I’d like to think that heaven is a place of both diversity and unity: angels and the spirit beings are different, since each one of them is a unique creation of God. Yet they are united in their love for God and one another. Acts 2:1 says that the disciples were “in one accord” when Pentecost occurred, and there are Christians who like to abuse this passage to make all Christians into clones of each other. But I’d like to think that it has more to do with love, not people compromising their identity.
In addition, speaking of heaven, I like Jonathan Edwards’ sermon, Heaven, A World of Love. Edwards says that we’ll need not be jealous of those who will be “above” us in heaven, since those “above” us will be “above” us precisely because of their humility, love, and servant mindset. Plus, those in the “lower” echelons won’t have jealousy, since their love will be magnified in heaven.
I often wonder if we are preparing on this earth to be part of that world of love, or if (as Edwards seems to imply) God will magically transform our hearts to become loving once we enter heaven. At Harvard, a Christian I knew said, “You know, a lot of Christians assume we’ll go to heaven and our hearts will be magically warmed so that we’ll embrace each other, even our enemies. But, if this is true, why’s Scripture want us to work at reconciliation?” If we’ll be transformed to become good in heaven, then why do we need to strive on earth for that holiness without which no man will see the Lord (Hebrews 12:14)?

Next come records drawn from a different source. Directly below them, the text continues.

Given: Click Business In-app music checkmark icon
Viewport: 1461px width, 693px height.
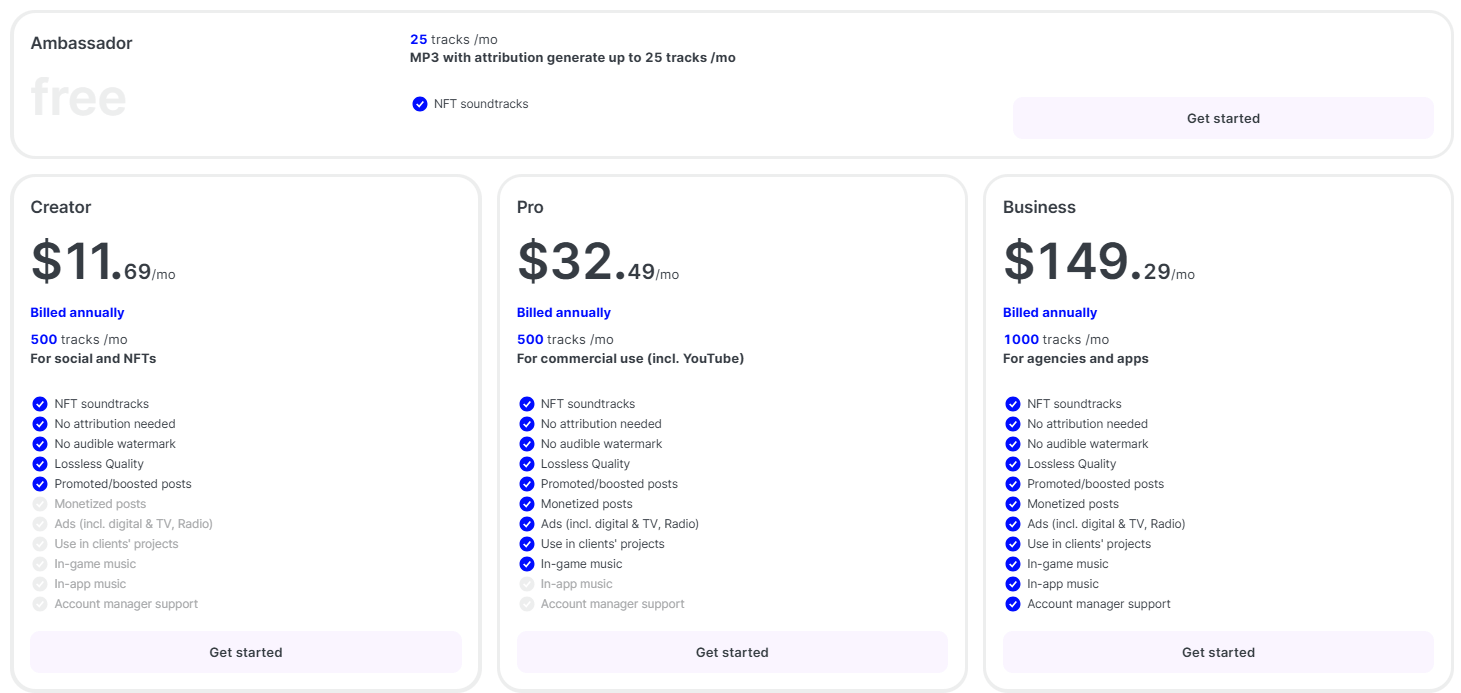Looking at the screenshot, I should (x=1013, y=584).

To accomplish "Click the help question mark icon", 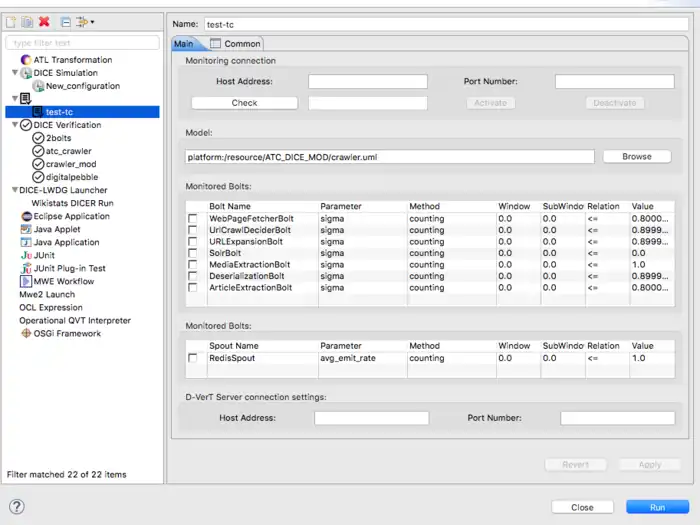I will [17, 507].
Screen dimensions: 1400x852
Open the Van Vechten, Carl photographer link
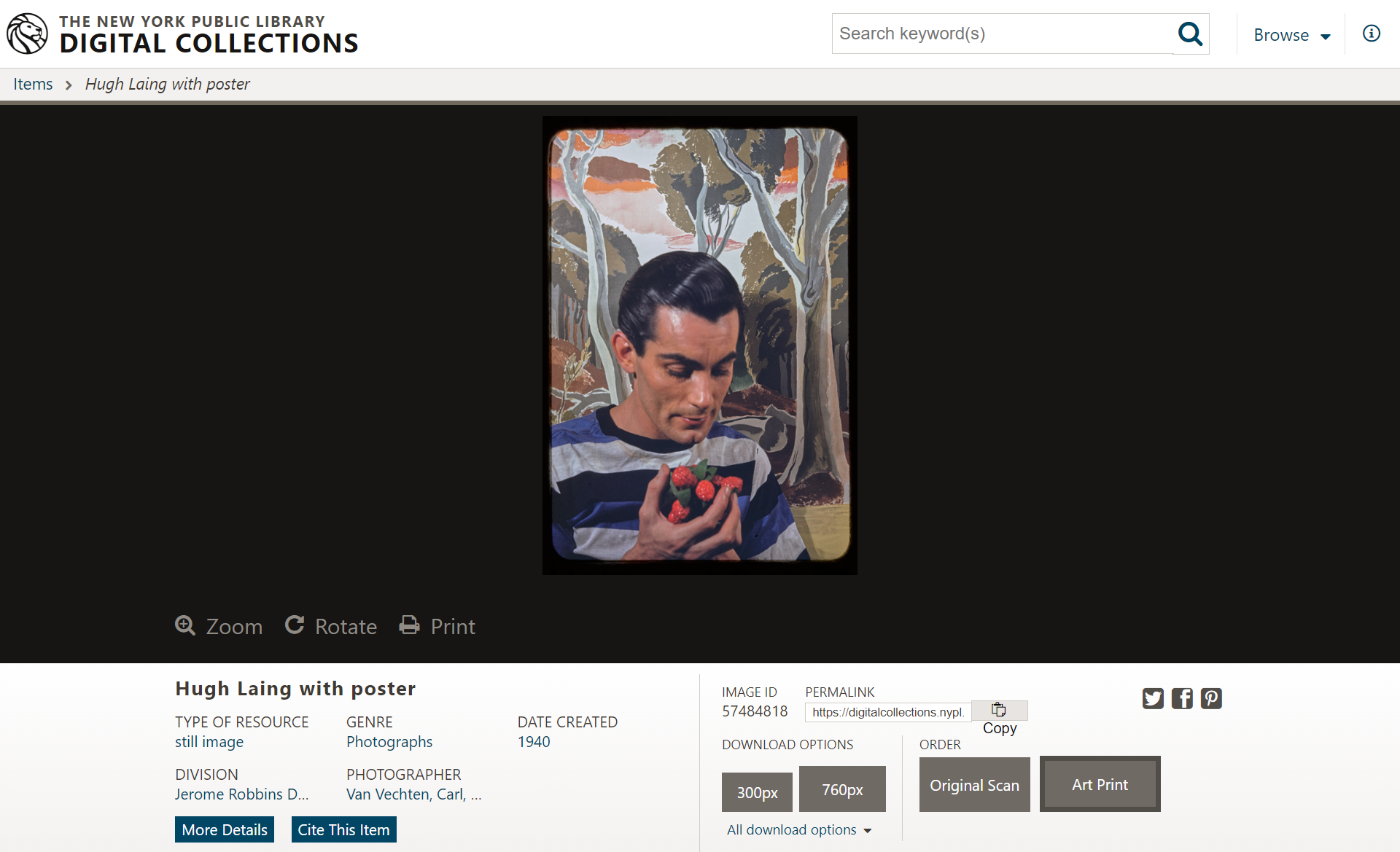413,794
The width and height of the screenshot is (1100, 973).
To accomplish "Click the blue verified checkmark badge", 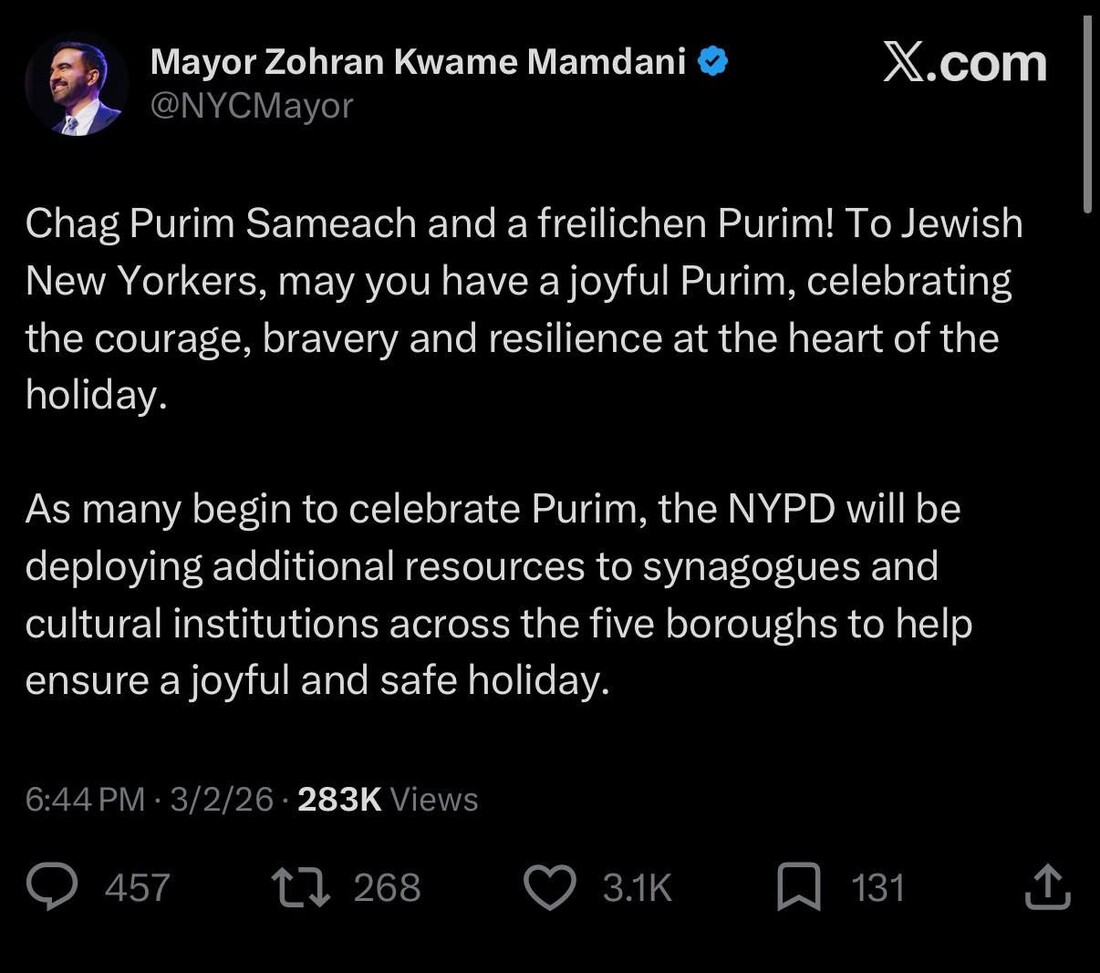I will tap(712, 63).
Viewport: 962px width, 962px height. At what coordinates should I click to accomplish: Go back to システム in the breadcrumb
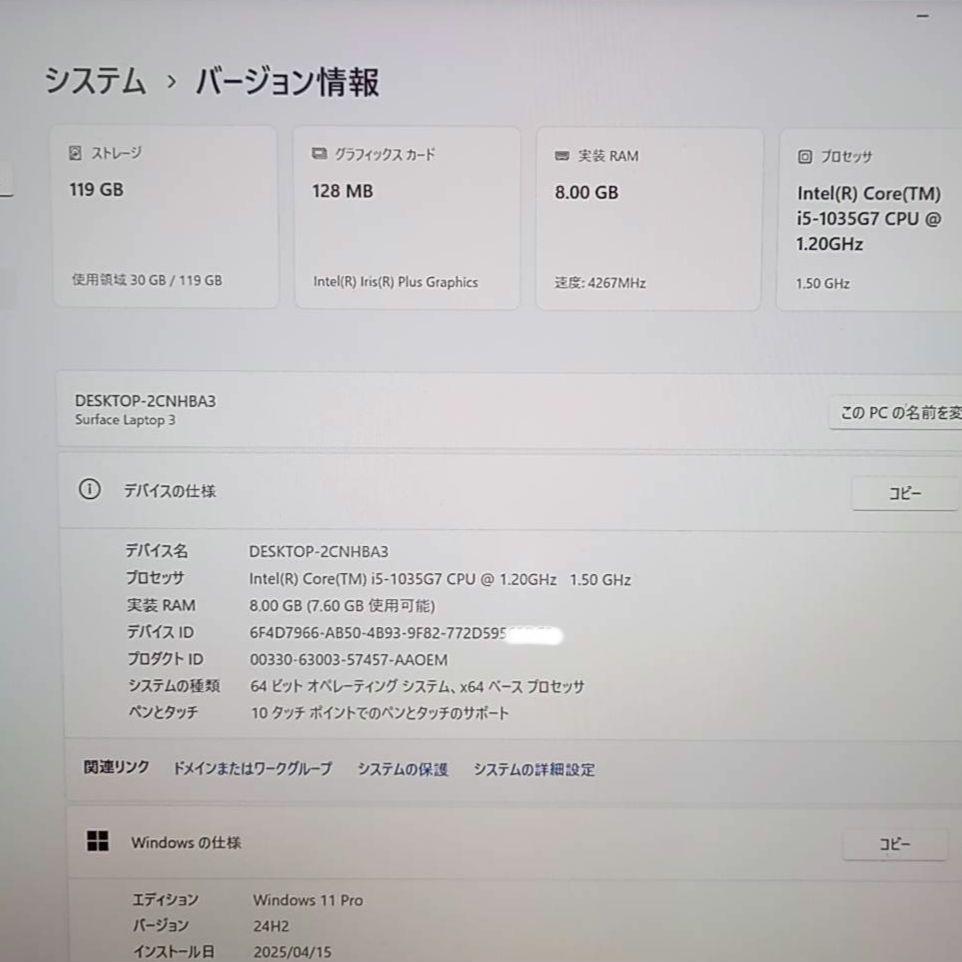pyautogui.click(x=95, y=80)
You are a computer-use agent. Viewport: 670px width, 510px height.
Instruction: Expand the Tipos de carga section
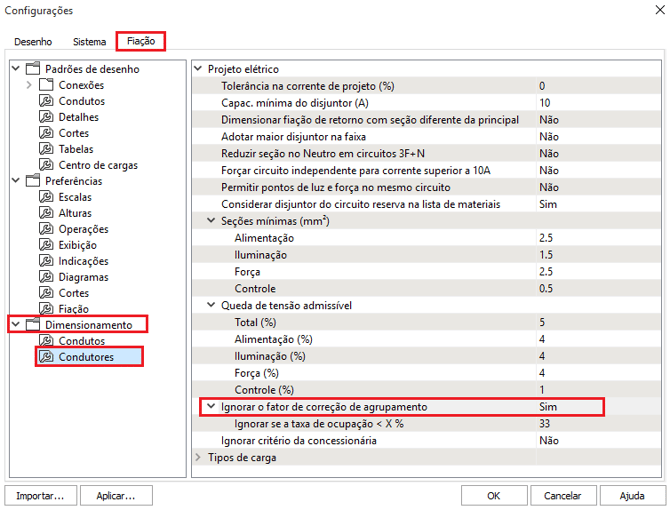(197, 457)
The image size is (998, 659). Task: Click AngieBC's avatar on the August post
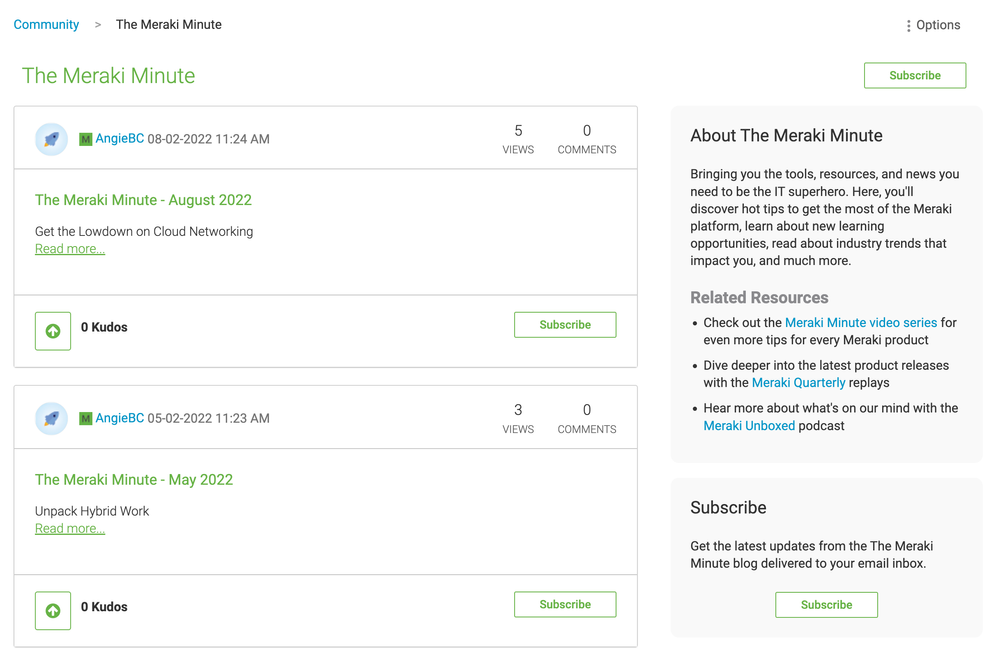pyautogui.click(x=51, y=140)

Yet, the material world is not heaven. It’s a place of strife. Love is an ideal to follow, yet it’s hard to feel unity with everybody. Even Jesus ran into conflict with people, and he didn’t have the petty jealousy or fragile egos that many of us carry around. His problem was that people did not value the righteousness that he valued, preferring sin and selfishness instead. I think of a section of Frank Peretti’s The Visitation, in which a man pretending to be Jesus Christ is losing his cool with people in his audience. Someone in the audience jokingly remarks, “Welcome to earth, God!” I don’t think Jesus is anything like the false Messiah in that book, but I do wonder what it was like for him to leave the peaceful, ordered, tranquil, righteous realm of heaven and come to this chaotic mess of a world.
When I was at Harvard, a Christian speaker told us that, as we grow in Christ, we’ll get the sense that this world is not our home, but that we’re meant for someplace else. I remember a Christian at DePauw saying something similar: “Why is it that I’m so happy at church but I get cranky when I get up in the morning and take a shower? Because I want to be with my Father!”
I’m somewhat mixed on this. Why don’t I feel at home in this world? It’s largely because of my difficulty fitting in, or simply because this world stinks! There’s a lot of strife on earth! Proclus had it right. I’d love to be in a place where people are warm and accepting. Russell Miller yearns for such a “city” in his post, The abyss (though, for him, the city’s not in heaven).
But is this world not my home because I’m on a different page than most of the people around me: I’m righteous and value the things of God, while those around me are the opposite? A pastor once told me that “it’s loneliest at the top,” meaning that, the closer we get to God, the more alone we become. My answer is “Not really.” Jesus was out-of-place in this world because he was pure while the world was not, but that’s not the case with me, for I carry many of the world’s attitudes inside of me. But I hope to grow.